# Hallo at all!



## Stefan (Aug 2, 2002)

HI!!

Sorry my English ist not good but i would like show "unseres" Nissan-Board in Germany  !!



Nissan-Board!!!


----------



## CarbonBlack200 (Apr 30, 2002)

Welcome!! Post your car picture if you have


----------



## nitestridar (Jun 29, 2002)

yea please do... i would like to see your sunny...


----------



## RiceBox (Apr 30, 2002)

Guten Tag!! I kann ein bischen Deutsch sprechen. Wenn Sie eine Frage haben kann ich Ihnen helfen. Können wir bitte, Fotographien Ihres Autos sehen??


----------



## andre (Apr 30, 2002)

RiceBox said:


> *Guten Tag!! I kann ein bischen Deutsch sprechen. Wenn Sie eine Frage haben kann ich Ihnen helfen. Können wir bitte, Fotographien Ihres Autos sehen??
> 
> __________________________
> 
> ...


Sure living up to your name man....lol

What is this person saying? They cried...lol


> ich känne englisch auch nur vom hören sagen !
> 
> Nein ich hab das drauf ! aber auch nur so gebrochen !
> verstehe immer nur 1/4 !


I know they say english...lol...


----------



## samo (Apr 30, 2002)

Guten tag! Ich heisse Samo! Mein Deutch ist sehr schlecht! (I think that's how you spell it! I haven't had German in a year-and-a-half.)

Glad to see some international members. I was in Germany last year and I'm very jealous of you guys overseas. You have beautiful cars, incredible architecture, good food, and cool people. I want to live in Europe like nothing else!

Item coordinate data.
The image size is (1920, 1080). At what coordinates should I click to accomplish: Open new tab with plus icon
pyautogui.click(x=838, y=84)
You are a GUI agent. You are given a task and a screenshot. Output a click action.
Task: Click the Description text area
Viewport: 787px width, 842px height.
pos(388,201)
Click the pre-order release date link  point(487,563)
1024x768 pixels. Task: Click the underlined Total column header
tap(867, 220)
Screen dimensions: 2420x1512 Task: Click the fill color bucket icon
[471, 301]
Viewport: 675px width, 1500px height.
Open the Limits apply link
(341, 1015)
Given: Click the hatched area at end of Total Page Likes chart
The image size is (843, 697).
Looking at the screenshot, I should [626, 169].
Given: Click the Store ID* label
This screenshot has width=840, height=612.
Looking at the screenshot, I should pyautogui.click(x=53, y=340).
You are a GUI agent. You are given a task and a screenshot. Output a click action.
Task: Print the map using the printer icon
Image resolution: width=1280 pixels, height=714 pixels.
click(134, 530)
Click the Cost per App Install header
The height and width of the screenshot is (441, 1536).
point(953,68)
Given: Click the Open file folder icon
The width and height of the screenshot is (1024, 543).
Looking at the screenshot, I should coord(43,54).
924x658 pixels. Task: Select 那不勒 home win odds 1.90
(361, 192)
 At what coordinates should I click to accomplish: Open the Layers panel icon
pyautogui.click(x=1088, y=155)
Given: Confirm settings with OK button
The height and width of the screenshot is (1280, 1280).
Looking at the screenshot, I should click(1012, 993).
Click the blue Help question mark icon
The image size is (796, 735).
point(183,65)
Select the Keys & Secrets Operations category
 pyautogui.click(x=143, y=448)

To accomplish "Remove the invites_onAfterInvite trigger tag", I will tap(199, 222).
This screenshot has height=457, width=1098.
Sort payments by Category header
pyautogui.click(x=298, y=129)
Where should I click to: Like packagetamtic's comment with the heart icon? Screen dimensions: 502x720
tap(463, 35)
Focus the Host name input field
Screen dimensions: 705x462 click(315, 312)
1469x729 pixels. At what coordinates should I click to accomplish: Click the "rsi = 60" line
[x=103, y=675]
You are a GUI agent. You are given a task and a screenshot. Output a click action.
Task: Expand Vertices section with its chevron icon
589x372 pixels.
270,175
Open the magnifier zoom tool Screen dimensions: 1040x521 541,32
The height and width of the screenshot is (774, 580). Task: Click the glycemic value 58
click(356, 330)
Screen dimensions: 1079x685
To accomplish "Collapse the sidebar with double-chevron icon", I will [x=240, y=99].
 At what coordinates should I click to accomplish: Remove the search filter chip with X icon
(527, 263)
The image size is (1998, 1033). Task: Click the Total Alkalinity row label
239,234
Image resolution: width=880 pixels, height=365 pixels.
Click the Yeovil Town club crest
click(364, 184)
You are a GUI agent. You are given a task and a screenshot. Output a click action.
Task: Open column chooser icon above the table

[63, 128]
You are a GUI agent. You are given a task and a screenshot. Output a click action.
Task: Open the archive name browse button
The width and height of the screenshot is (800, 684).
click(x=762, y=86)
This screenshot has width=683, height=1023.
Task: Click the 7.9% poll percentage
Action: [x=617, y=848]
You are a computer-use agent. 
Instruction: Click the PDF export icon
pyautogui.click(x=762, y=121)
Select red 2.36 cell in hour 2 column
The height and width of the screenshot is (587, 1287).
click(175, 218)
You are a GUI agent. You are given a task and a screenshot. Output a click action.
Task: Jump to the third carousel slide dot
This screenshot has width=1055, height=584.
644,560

Requests.
(a) Answer these questions using the forum thread.
(i) In which country is the Nissan board that Stefan wants to show?
(ii) Whose car does nitestridar say they would like to see, and what kind of car is it?
(iii) According to samo, how long has it been since samo last had German?
(b) In the forum thread, why is samo unsure whether the German sentences are spelled correctly? Answer in one to three sentences.

Answers provided.
(a)
(i) Germany
(ii) Stefan's car, a Sunny
(iii) A year and a half

(b) Samo has not had German in a year and a half. That is why samo adds "I think that's how you spell it!"